**Exercise requirements**. Each entry below is to be duplicated verbatim.

=======

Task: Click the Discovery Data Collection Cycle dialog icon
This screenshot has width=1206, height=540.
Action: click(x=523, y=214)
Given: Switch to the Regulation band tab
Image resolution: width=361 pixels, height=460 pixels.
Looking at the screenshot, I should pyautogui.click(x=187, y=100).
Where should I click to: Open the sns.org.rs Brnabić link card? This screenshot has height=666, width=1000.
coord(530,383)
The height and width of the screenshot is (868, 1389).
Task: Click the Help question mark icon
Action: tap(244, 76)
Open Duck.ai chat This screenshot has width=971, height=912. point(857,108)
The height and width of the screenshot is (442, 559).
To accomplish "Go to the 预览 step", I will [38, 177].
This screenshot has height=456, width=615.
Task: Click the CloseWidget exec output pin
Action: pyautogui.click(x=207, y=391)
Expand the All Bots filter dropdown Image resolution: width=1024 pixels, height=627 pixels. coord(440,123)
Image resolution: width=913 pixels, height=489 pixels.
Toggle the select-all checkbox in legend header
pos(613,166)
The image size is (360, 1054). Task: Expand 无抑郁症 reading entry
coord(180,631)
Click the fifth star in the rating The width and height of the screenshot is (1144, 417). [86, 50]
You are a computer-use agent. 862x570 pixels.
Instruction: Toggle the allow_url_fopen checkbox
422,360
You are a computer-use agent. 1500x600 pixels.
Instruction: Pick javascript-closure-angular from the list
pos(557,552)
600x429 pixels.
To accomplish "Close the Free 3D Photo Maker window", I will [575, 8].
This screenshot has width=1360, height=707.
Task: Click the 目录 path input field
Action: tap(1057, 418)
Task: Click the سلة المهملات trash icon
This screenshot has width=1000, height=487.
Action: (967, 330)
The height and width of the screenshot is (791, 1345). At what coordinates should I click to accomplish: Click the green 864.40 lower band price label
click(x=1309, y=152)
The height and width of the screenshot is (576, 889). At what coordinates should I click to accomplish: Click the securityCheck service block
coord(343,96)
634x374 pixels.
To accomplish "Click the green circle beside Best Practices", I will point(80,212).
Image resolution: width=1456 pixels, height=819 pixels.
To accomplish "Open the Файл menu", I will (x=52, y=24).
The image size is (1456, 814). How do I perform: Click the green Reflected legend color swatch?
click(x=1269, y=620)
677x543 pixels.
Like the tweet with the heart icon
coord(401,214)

=======

**Exercise output**.
Task: Click the Discovery Data Collection Cycle dialog icon
This screenshot has width=1206, height=540.
Action: click(x=523, y=214)
Given: Switch to the Regulation band tab
Image resolution: width=361 pixels, height=460 pixels.
Looking at the screenshot, I should pyautogui.click(x=187, y=100).
Where should I click to: Open the sns.org.rs Brnabić link card? This screenshot has height=666, width=1000.
coord(530,383)
The height and width of the screenshot is (868, 1389).
Task: Click the Help question mark icon
Action: tap(244, 76)
Open Duck.ai chat This screenshot has width=971, height=912. point(857,108)
The height and width of the screenshot is (442, 559).
To accomplish "Go to the 预览 step", I will [38, 177].
This screenshot has height=456, width=615.
Task: Click the CloseWidget exec output pin
Action: pyautogui.click(x=207, y=391)
Expand the All Bots filter dropdown Image resolution: width=1024 pixels, height=627 pixels. coord(440,123)
Image resolution: width=913 pixels, height=489 pixels.
Toggle the select-all checkbox in legend header
pos(613,166)
The image size is (360, 1054). Task: Expand 无抑郁症 reading entry
coord(180,631)
Click the fifth star in the rating The width and height of the screenshot is (1144, 417). [86, 50]
You are a computer-use agent. 862x570 pixels.
Instruction: Toggle the allow_url_fopen checkbox
422,360
You are a computer-use agent. 1500x600 pixels.
Instruction: Pick javascript-closure-angular from the list
pos(557,552)
600x429 pixels.
To accomplish "Close the Free 3D Photo Maker window", I will [575, 8].
This screenshot has width=1360, height=707.
Task: Click the 目录 path input field
Action: tap(1057, 418)
Task: Click the سلة المهملات trash icon
This screenshot has width=1000, height=487.
Action: (967, 330)
The height and width of the screenshot is (791, 1345). At what coordinates should I click to accomplish: Click the green 864.40 lower band price label
click(x=1309, y=152)
The height and width of the screenshot is (576, 889). At what coordinates should I click to accomplish: Click the securityCheck service block
coord(343,96)
634x374 pixels.
To accomplish "Click the green circle beside Best Practices", I will point(80,212).
Image resolution: width=1456 pixels, height=819 pixels.
To accomplish "Open the Файл menu", I will (x=52, y=24).
The image size is (1456, 814). How do I perform: Click the green Reflected legend color swatch?
click(x=1269, y=620)
677x543 pixels.
Like the tweet with the heart icon
coord(401,214)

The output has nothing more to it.